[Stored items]
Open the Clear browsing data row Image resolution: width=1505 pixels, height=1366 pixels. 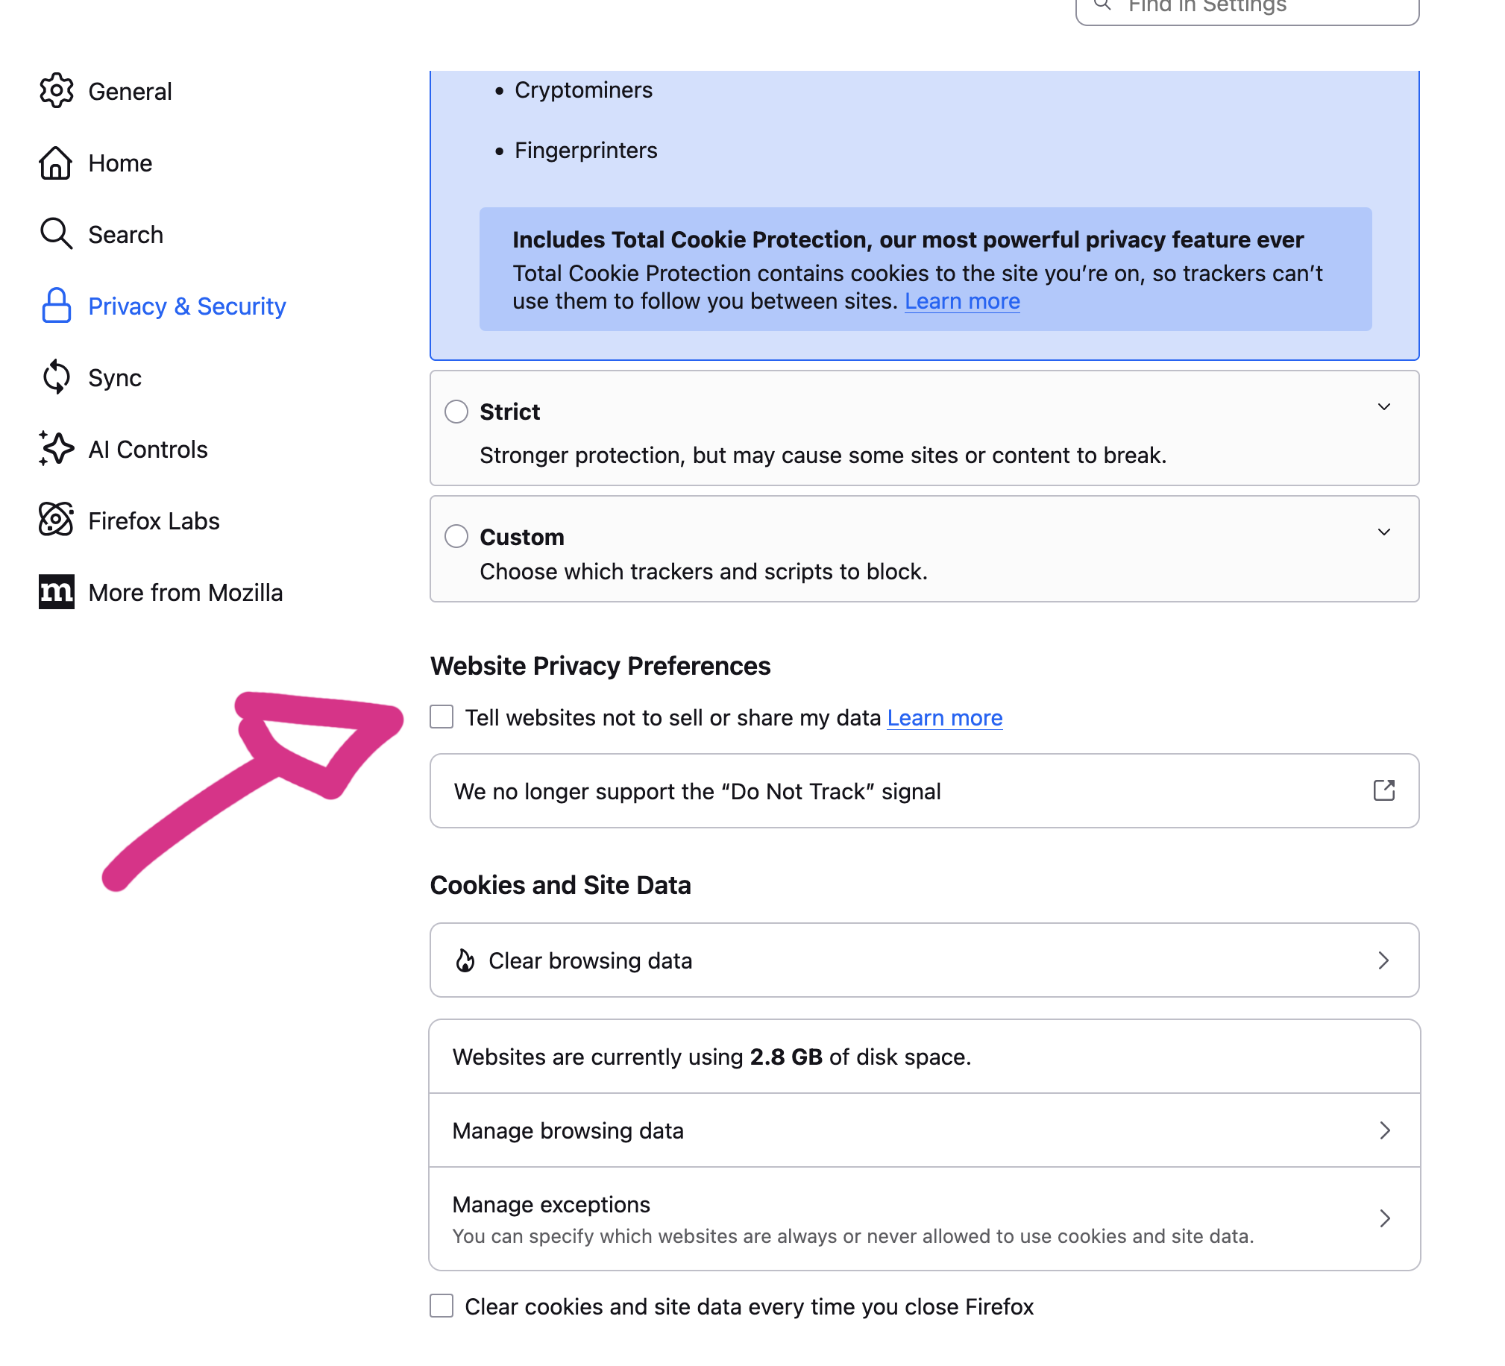coord(923,960)
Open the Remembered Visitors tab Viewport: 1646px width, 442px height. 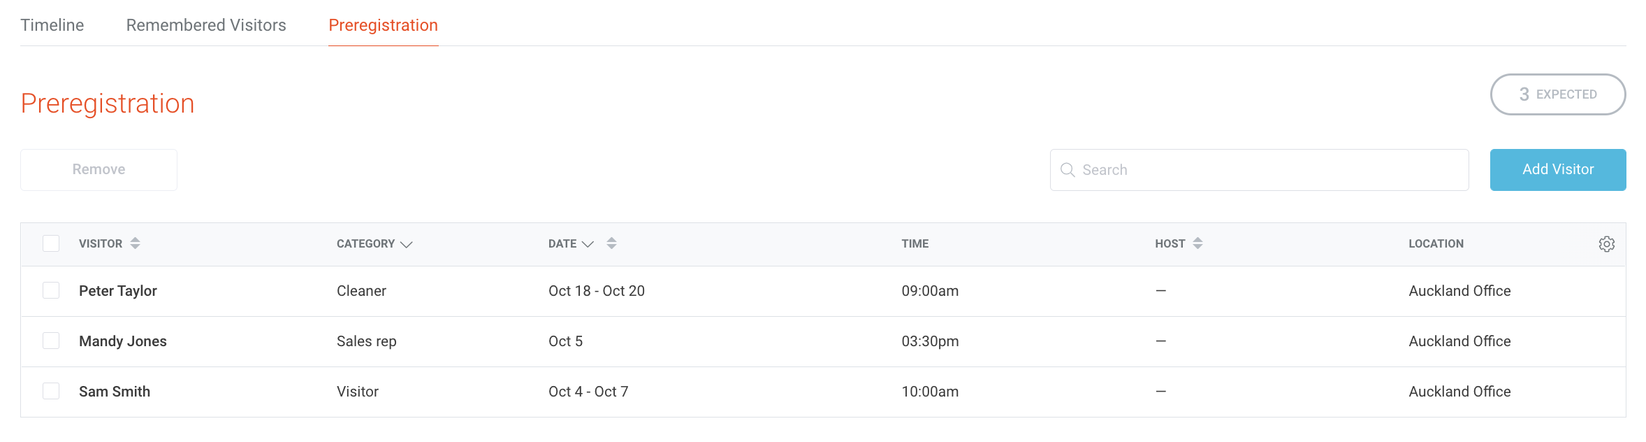click(x=206, y=25)
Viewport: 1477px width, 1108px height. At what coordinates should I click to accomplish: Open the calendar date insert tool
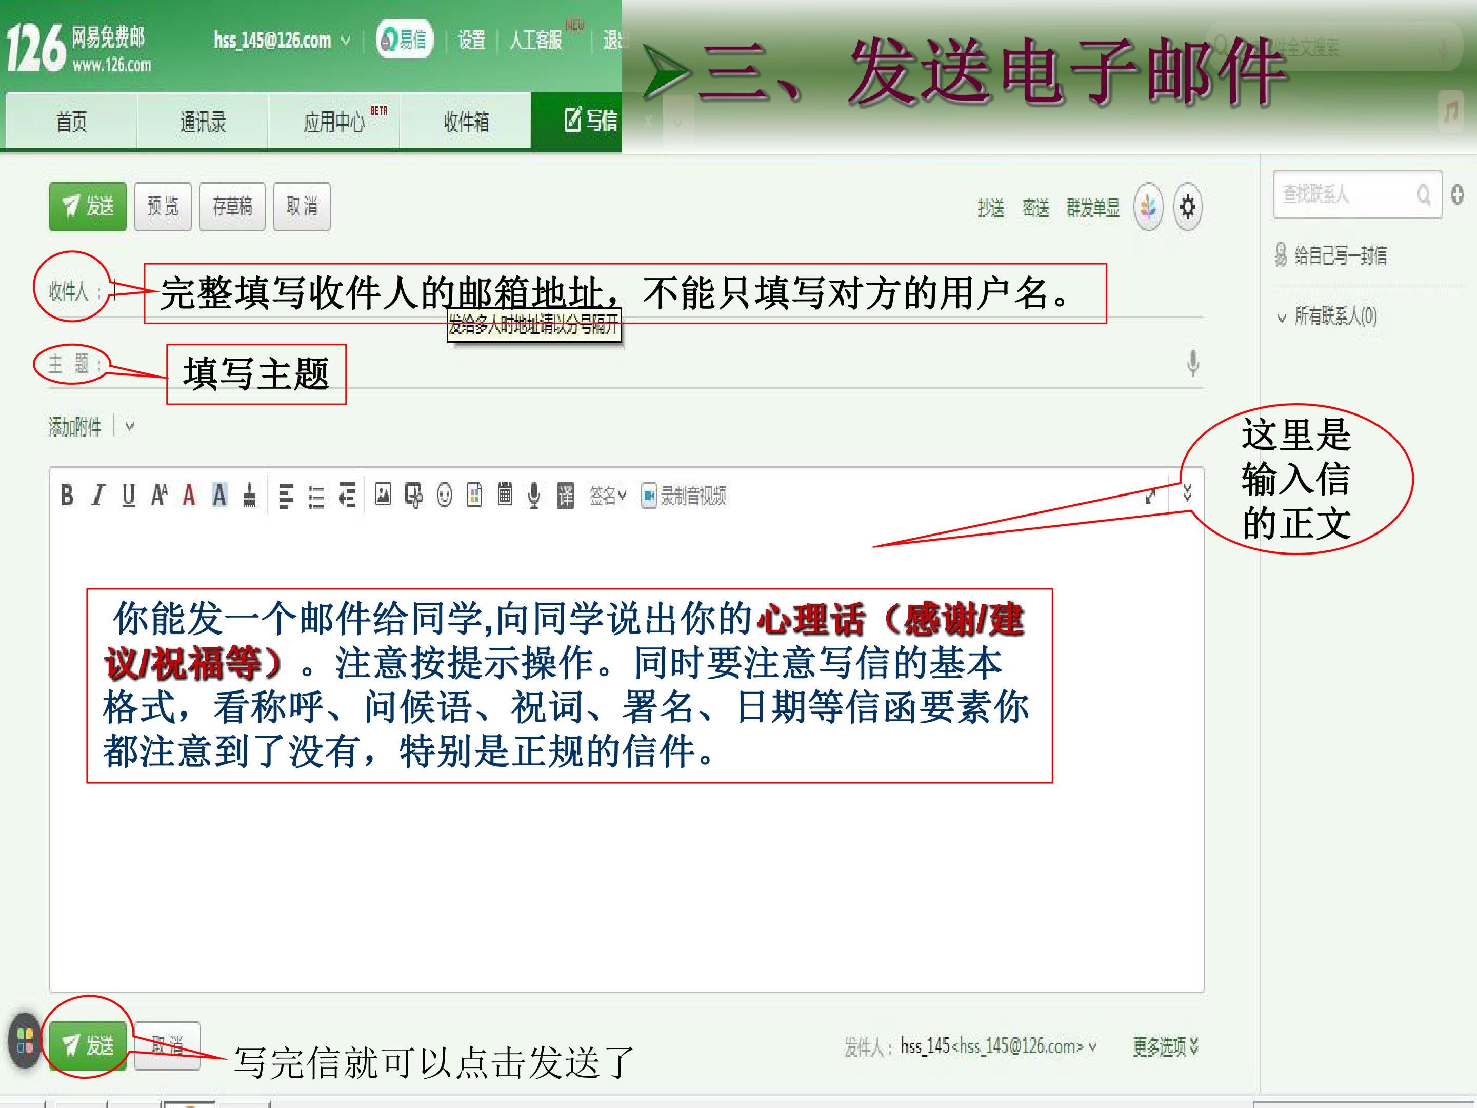click(505, 495)
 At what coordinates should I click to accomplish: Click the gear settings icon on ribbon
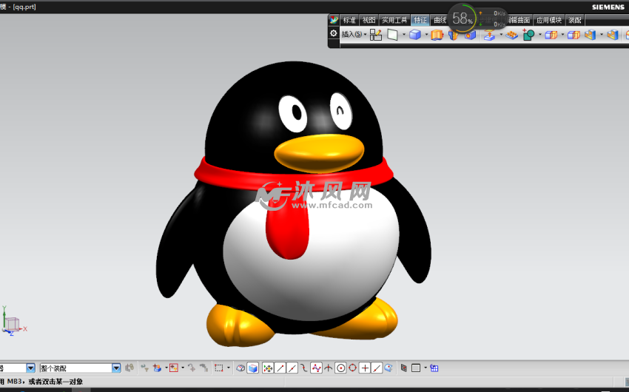(x=334, y=34)
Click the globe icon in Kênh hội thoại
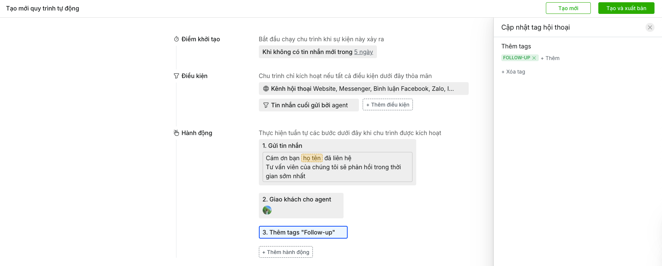The height and width of the screenshot is (266, 662). pyautogui.click(x=266, y=89)
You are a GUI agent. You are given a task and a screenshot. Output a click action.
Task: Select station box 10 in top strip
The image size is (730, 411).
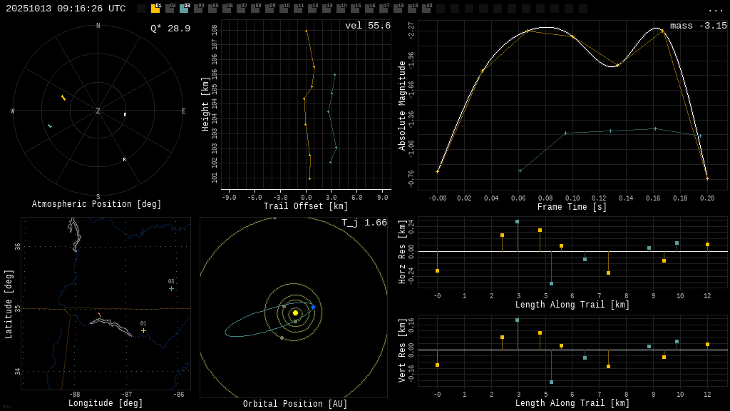(284, 9)
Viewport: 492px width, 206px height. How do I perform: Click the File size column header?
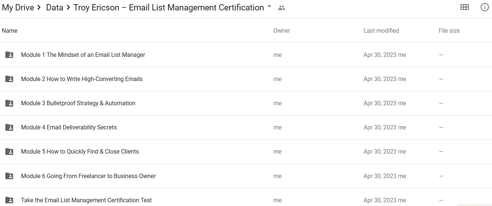(449, 31)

• WHAT YOU NEED TO DO: What is needed is a word-for-word repeat of every line from the line with "Viewport: 1477px width, 1108px" to the end of the entries above; leave out the pictures.

• SOLUTION:
Viewport: 1477px width, 1108px height. At what coordinates should I click to accomplish: Open the calendar date insert tool
click(505, 495)
 At what coordinates should I click to accomplish: Click the gear settings icon on ribbon
(x=334, y=34)
Click the globe icon in Kênh hội thoại
The height and width of the screenshot is (266, 662). pyautogui.click(x=266, y=89)
You are a GUI agent. You are given a task and a screenshot. Output a click action.
Task: Select station box 10 in top strip
The image size is (730, 411).
(284, 9)
Viewport: 492px width, 206px height. How do I perform: Click the File size column header?
(449, 31)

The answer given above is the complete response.